Und es gibt Austausch mit anderen Ländern: mit italienischen StraßentheaterkünstlerInnen etwa. Einmal sei er auch zu einem deutsch-polnischen Theatertreffen eingeladen gewesen, erzählt der Schauspiellehrer. Vier Tage sei er in Deutschland am Flughafen festgehalten worden, bis sein Visum und seine Einreisemotive ausreichend geprüft waren. Egal, internationale Beziehungen, Kontakte, Unterstützung sind wichtig. Das hören wir bei allen unseren Begegnungen. Dabei geht es in unseren Gesprächen nie um Geld. Sondern darum, nicht vergessen zu werden von der Welt: überlebenswichtig für die Menschen hier.

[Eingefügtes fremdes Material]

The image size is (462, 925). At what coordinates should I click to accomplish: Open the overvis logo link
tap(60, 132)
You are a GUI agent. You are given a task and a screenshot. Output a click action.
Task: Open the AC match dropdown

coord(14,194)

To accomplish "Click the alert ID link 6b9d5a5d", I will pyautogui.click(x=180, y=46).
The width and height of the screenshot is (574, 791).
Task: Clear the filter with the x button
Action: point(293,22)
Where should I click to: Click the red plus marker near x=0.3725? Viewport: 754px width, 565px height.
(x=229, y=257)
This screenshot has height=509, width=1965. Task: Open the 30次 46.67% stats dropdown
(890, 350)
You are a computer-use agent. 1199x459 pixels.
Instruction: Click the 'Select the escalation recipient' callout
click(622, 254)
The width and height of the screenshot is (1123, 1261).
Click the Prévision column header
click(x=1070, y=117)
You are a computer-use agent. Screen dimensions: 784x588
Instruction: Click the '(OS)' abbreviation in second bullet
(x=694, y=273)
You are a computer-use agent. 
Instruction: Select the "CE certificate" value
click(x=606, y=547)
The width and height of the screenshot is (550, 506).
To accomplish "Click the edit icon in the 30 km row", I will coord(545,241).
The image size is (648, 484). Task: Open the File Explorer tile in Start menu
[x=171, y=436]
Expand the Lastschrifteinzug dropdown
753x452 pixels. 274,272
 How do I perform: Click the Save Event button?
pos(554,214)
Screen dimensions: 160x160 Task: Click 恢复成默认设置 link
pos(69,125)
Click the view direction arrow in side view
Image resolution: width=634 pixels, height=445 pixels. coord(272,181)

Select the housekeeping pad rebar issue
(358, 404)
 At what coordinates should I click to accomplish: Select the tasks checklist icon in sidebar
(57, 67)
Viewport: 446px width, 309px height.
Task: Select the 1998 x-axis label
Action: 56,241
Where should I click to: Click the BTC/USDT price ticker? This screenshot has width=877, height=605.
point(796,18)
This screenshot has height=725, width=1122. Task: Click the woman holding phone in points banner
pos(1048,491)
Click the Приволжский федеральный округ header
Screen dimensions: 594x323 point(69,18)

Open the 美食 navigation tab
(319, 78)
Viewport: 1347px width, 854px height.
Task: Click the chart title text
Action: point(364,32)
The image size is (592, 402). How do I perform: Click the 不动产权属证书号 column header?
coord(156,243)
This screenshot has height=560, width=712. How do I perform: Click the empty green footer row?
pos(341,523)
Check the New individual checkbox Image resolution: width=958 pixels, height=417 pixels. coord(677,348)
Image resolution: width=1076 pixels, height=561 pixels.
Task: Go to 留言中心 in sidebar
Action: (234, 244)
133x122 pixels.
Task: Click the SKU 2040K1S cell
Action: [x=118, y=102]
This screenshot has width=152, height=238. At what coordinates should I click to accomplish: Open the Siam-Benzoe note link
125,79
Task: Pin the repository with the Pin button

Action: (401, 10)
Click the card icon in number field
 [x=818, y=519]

Mitte Juni, nach unserer Rückkehr nach Berlin, sieht Nabil El-­Moussa die Austauschidee dennoch skeptisch. Vor der Ausreise war unser Bus schon bei der Einfahrt zum Flughafen angehalten worden, erzählt er. El-Moussa hatte in der ersten Reihe gesessen: arabischer Name im deutschen Pass. Rechts ranfahren, alle Pässe abgeben. Warten. Der Busfahrer wird zu den Passagieren befragt. „Du kommst in dein eigenes Land und wirst dort von israelischen Soldaten – die doch eigentlich Einwanderer sind – wie ein Fremder behandelt“, sagt El-Moussa. „Unsere Jugendlichen haben nicht die Disziplin, in solchen Situationen die Schnauze zu halten“, fürchtet der Sozialarbeiter. Aber die Reise werde seine Arbeit verändern. Die Bedeutung von Bildung, auch „der Respekt, den die muslimischen und christlichen Palästinenser vor den anderen ­Religionen haben“, das will er den Jugendlichen vermitteln. Hamza El-Khalaf hält den Jugendaustausch nach wie vor für eine gute Idee. „Die Menschen dort geben sich nicht auf!“, sagt der Neuköllner Sozialarbeiter. „Wenn unsere Jugendlichen das erleben, werden sie sich verpflichtet fühlen, sich mehr um ihre eigene Bildung zu kümmern.“

Für Grete Erckmann und Josef Soueidan, die die Idee zu dem Jugendaustausch hatten und unsere Reise planten, steht fest: Der Austausch muss stattfinden. „Wir haben engagierte SozialarbeiterInnen getroffen und Jugendliche, die unglaublich viel tun: freiwillige ehrenamtliche Arbeit, viel für andere, für die Gemeinschaft. Das möchten wir unseren Jugendlichen zeigen“, sagt Erckmann. Denn: „Sich für die Gemeinschaft zu engagieren bedeutet auch, sie nach eigenen Vorstellungen und Bedürfnissen mitgestalten zu können. Und so weniger leicht wieder vertrieben zu werden – etwa durch rassistische Ausgrenzung.“

In den Austausch wollen die beiden nicht nur Partner im Westjordanland einbeziehen, sondern auch eine Organisation in Israel, die religiös übergreifend arbeitet – wie das Reitprojekt: „Damit sie erleben, welchen Respekt Juden, Muslime, Christen voreinander haben können, dass sie miteinander leben können“, sagt Soueidan. „Das Selbstbild der Jugend­lichen positiv beeinflussen, damit sich die Bilder hier ändern“, so nennt Ralf Gilb, Projektleiter bei Outreach, das. Im Herbst sollen zunächst pa­lästinensische SozialarbeiterInnen möglicher Partnerorganisationen nach Berlin eingeladen werden. Im Sommer 2016 soll dann der erste Jugendaustausch stattfinden. Ich hoffe, ich kann dabei sein.